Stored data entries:
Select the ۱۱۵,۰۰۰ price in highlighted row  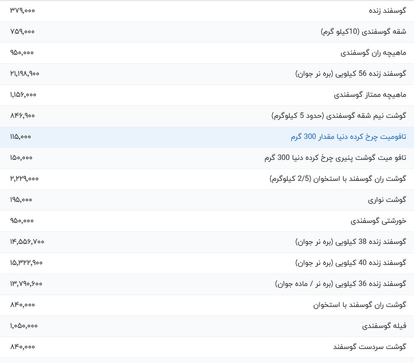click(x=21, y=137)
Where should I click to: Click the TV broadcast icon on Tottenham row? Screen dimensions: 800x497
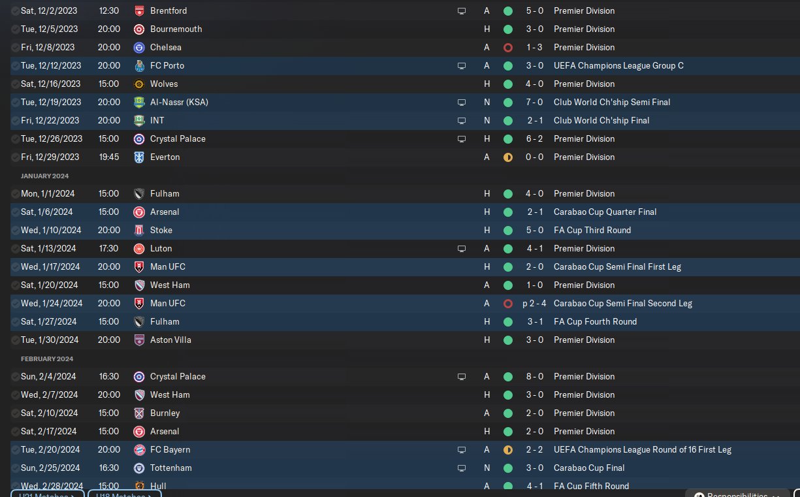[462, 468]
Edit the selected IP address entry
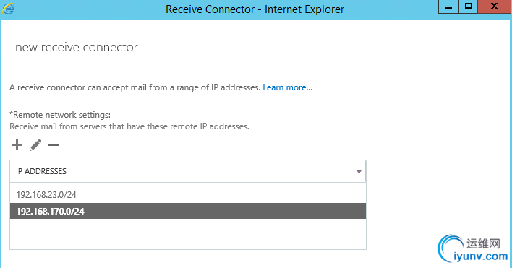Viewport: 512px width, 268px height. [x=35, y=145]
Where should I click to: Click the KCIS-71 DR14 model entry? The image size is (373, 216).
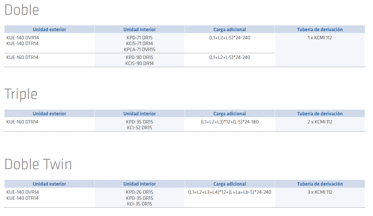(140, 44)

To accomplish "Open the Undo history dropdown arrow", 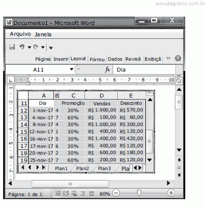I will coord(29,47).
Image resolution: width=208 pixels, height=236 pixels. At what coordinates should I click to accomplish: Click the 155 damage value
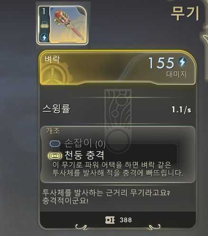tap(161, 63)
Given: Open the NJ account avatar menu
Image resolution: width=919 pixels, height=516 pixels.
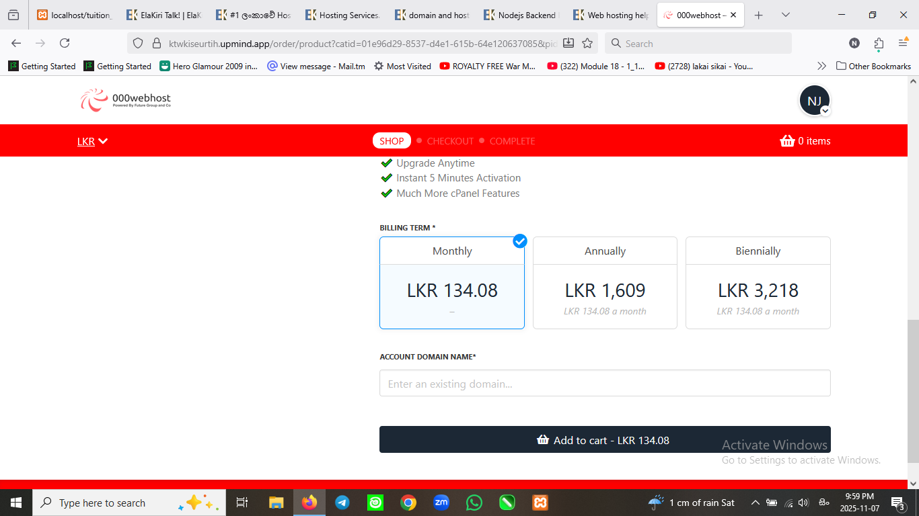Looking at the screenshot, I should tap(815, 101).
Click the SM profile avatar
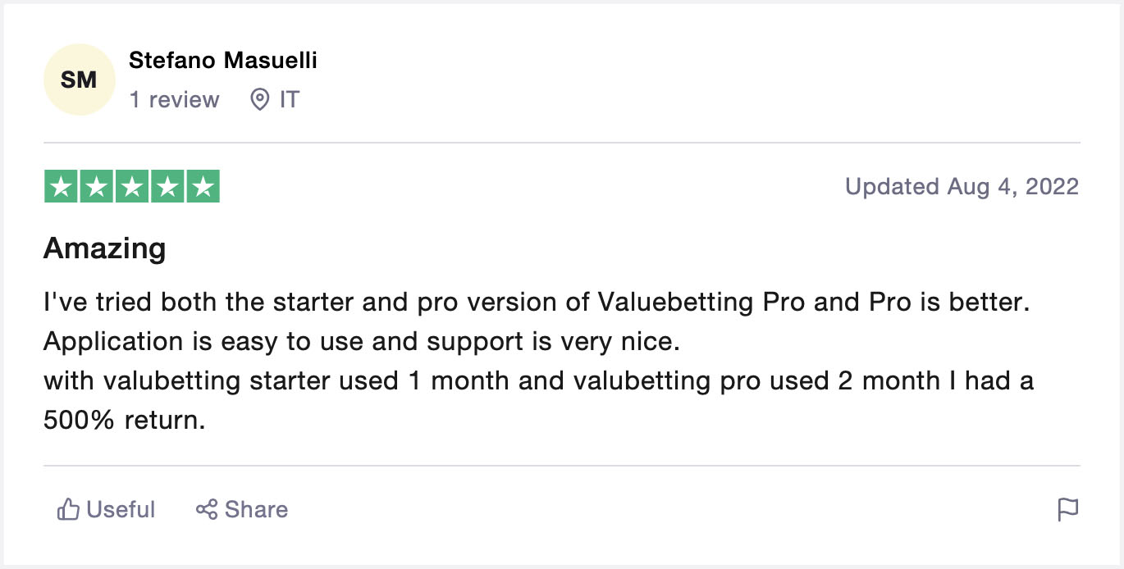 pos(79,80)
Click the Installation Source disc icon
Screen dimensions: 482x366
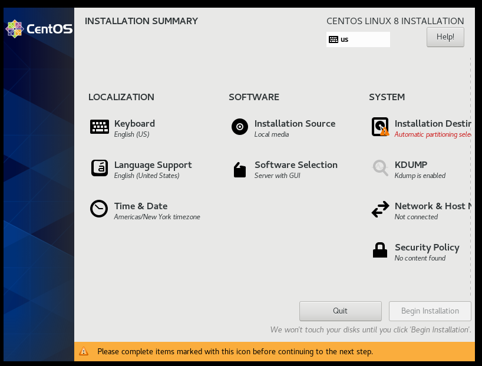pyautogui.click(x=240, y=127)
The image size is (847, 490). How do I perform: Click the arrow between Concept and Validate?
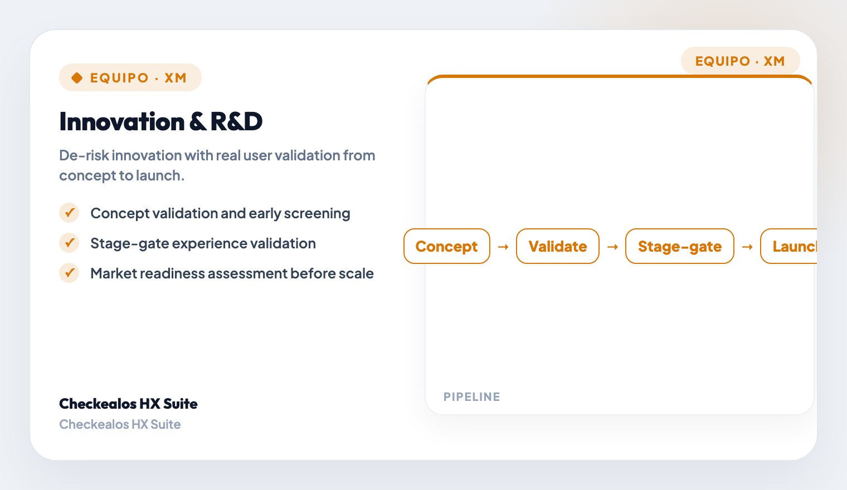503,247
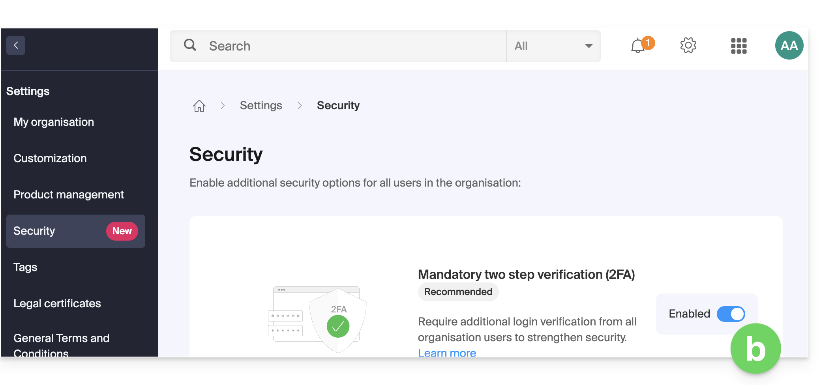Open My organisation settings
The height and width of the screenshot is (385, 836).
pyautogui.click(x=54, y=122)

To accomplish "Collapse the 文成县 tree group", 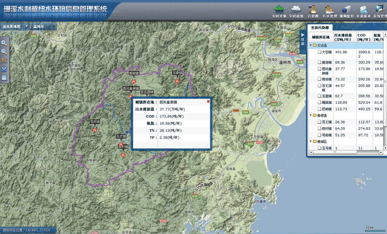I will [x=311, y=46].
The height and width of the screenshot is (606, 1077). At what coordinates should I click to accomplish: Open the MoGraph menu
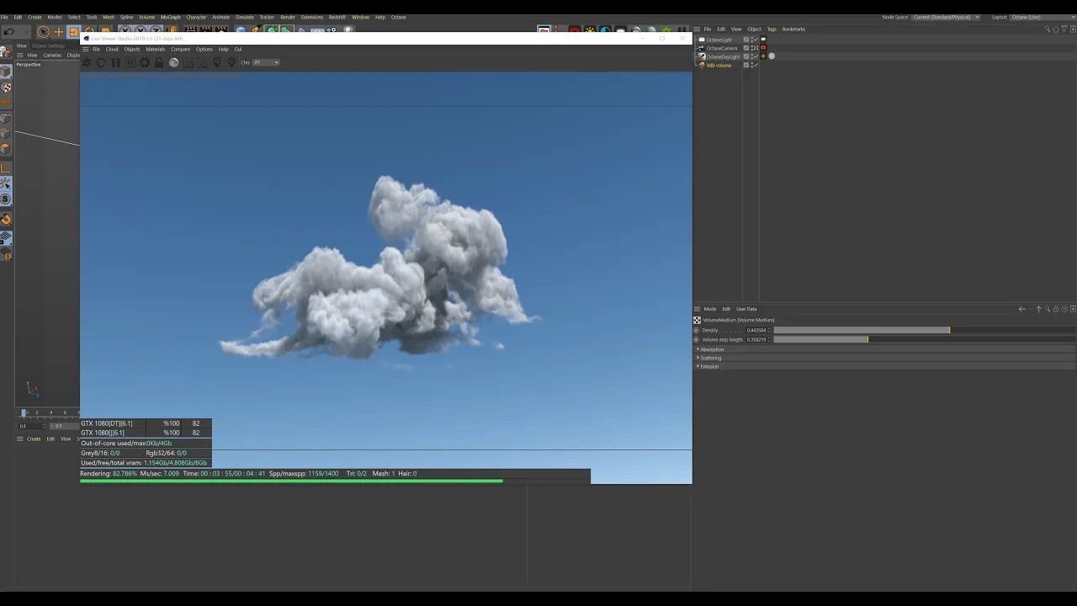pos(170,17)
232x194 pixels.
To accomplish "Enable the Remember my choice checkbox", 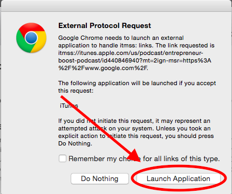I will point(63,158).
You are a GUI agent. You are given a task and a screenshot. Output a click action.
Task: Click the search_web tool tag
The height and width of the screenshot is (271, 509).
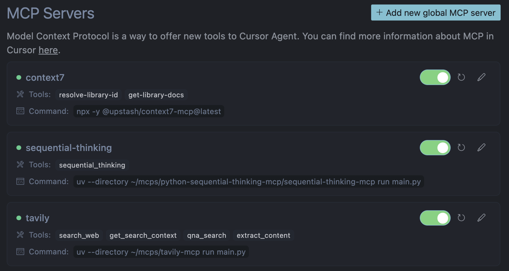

Task objective: Your reply should hold only the lines from the one that contains "You are a GUI" through the last line of the records above, exact and complete, and no pictures.

Expected answer:
You are a GUI agent. You are given a task and a screenshot. Output a click action.
Task: Click the search_web tool tag
The height and width of the screenshot is (271, 509).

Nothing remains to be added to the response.